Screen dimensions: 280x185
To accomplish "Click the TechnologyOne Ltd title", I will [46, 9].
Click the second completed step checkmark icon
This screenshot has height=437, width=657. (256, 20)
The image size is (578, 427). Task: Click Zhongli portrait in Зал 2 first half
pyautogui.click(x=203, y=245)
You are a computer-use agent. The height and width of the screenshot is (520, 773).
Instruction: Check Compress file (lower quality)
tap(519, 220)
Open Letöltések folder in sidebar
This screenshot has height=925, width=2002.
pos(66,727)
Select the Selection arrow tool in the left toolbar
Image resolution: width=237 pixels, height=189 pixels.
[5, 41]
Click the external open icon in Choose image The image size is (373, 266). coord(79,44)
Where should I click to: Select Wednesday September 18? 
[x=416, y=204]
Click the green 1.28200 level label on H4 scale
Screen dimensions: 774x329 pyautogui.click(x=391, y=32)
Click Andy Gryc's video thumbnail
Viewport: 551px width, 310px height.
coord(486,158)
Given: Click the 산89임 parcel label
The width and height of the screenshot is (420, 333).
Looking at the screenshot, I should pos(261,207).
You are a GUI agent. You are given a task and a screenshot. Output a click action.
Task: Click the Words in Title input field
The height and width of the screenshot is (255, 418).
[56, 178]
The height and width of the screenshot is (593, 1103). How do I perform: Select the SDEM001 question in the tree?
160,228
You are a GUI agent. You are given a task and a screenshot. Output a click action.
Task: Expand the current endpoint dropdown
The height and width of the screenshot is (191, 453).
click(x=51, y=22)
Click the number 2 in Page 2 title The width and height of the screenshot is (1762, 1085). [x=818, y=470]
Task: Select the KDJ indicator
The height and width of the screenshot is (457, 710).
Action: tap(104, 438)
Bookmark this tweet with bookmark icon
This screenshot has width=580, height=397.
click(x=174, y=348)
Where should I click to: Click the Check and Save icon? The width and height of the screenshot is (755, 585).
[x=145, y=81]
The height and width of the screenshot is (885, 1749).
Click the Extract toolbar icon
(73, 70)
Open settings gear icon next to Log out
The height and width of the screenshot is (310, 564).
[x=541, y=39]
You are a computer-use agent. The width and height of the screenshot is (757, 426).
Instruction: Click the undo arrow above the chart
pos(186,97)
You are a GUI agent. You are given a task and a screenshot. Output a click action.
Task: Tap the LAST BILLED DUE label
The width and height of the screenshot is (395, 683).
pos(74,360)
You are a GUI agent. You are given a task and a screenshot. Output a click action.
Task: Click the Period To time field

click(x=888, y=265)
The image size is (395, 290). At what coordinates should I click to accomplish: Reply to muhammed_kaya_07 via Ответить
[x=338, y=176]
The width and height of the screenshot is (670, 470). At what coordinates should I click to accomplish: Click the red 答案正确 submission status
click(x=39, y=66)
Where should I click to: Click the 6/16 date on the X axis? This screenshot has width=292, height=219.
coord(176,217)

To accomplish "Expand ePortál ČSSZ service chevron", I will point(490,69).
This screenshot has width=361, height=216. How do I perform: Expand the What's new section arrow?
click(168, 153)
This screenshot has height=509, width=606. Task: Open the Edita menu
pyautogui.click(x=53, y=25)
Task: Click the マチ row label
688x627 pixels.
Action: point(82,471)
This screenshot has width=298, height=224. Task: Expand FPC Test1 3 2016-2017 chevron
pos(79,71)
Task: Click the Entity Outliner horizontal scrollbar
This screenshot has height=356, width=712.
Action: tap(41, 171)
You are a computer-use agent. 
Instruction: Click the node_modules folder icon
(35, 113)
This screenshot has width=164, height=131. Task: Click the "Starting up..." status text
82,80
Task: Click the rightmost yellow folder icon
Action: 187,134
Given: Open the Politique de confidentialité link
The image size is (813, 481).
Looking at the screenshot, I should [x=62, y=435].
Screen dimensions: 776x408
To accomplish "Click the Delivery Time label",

- _Exercise requirements_
The records above need to be retyped exactly.

- _Worked solution_
Screen dimensions: 280x185
To accomplish "Click the TechnologyOne Ltd title", I will [46, 9].
Click the second completed step checkmark icon
This screenshot has height=437, width=657. (256, 20)
The image size is (578, 427). Task: Click Zhongli portrait in Зал 2 first half
pyautogui.click(x=203, y=245)
You are a computer-use agent. The height and width of the screenshot is (520, 773).
Instruction: Check Compress file (lower quality)
tap(519, 220)
Open Letöltések folder in sidebar
This screenshot has height=925, width=2002.
pos(66,727)
Select the Selection arrow tool in the left toolbar
Image resolution: width=237 pixels, height=189 pixels.
[5, 41]
Click the external open icon in Choose image The image size is (373, 266). coord(79,44)
Where should I click to: Select Wednesday September 18? 
[x=416, y=204]
Click the green 1.28200 level label on H4 scale
Screen dimensions: 774x329 pyautogui.click(x=391, y=32)
Click Andy Gryc's video thumbnail
Viewport: 551px width, 310px height.
coord(486,158)
Given: Click the 산89임 parcel label
The width and height of the screenshot is (420, 333).
Looking at the screenshot, I should pos(261,207).
You are a GUI agent. You are given a task and a screenshot. Output a click action.
Task: Click the Words in Title input field
The height and width of the screenshot is (255, 418).
[56, 178]
The height and width of the screenshot is (593, 1103). How do I perform: Select the SDEM001 question in the tree?
160,228
You are a GUI agent. You are given a task and a screenshot. Output a click action.
Task: Expand the current endpoint dropdown
The height and width of the screenshot is (191, 453).
click(x=51, y=22)
Click the number 2 in Page 2 title The width and height of the screenshot is (1762, 1085). [x=818, y=470]
Task: Select the KDJ indicator
The height and width of the screenshot is (457, 710).
Action: tap(104, 438)
Bookmark this tweet with bookmark icon
This screenshot has width=580, height=397.
click(x=174, y=348)
Where should I click to: Click the Check and Save icon? The width and height of the screenshot is (755, 585).
[x=145, y=81]
The height and width of the screenshot is (885, 1749).
Click the Extract toolbar icon
(73, 70)
Open settings gear icon next to Log out
The height and width of the screenshot is (310, 564).
[x=541, y=39]
You are a computer-use agent. The width and height of the screenshot is (757, 426).
Instruction: Click the undo arrow above the chart
pos(186,97)
You are a GUI agent. You are given a task and a screenshot. Output a click action.
Task: Tap the LAST BILLED DUE label
The width and height of the screenshot is (395, 683).
pos(74,360)
You are a GUI agent. You are given a task and a screenshot. Output a click action.
Task: Click the Period To time field

click(x=888, y=265)
The image size is (395, 290). At what coordinates should I click to accomplish: Reply to muhammed_kaya_07 via Ответить
[x=338, y=176]
The width and height of the screenshot is (670, 470). At what coordinates should I click to accomplish: Click the red 答案正确 submission status
click(x=39, y=66)
Where should I click to: Click the 6/16 date on the X axis? This screenshot has width=292, height=219.
coord(176,217)

To accomplish "Expand ePortál ČSSZ service chevron", I will point(490,69).
This screenshot has width=361, height=216. How do I perform: Expand the What's new section arrow?
click(168, 153)
This screenshot has height=509, width=606. Task: Open the Edita menu
pyautogui.click(x=53, y=25)
Task: Click the マチ row label
688x627 pixels.
Action: point(82,471)
This screenshot has width=298, height=224. Task: Expand FPC Test1 3 2016-2017 chevron
pos(79,71)
Task: Click the Entity Outliner horizontal scrollbar
This screenshot has height=356, width=712.
Action: tap(41, 171)
You are a computer-use agent. 
Instruction: Click the node_modules folder icon
(35, 113)
This screenshot has width=164, height=131. Task: Click the "Starting up..." status text
82,80
Task: Click the rightmost yellow folder icon
Action: 187,134
Given: Open the Politique de confidentialité link
The image size is (813, 481).
Looking at the screenshot, I should [x=62, y=435].
Screen dimensions: 776x408
To accomplish "Click the Delivery Time label",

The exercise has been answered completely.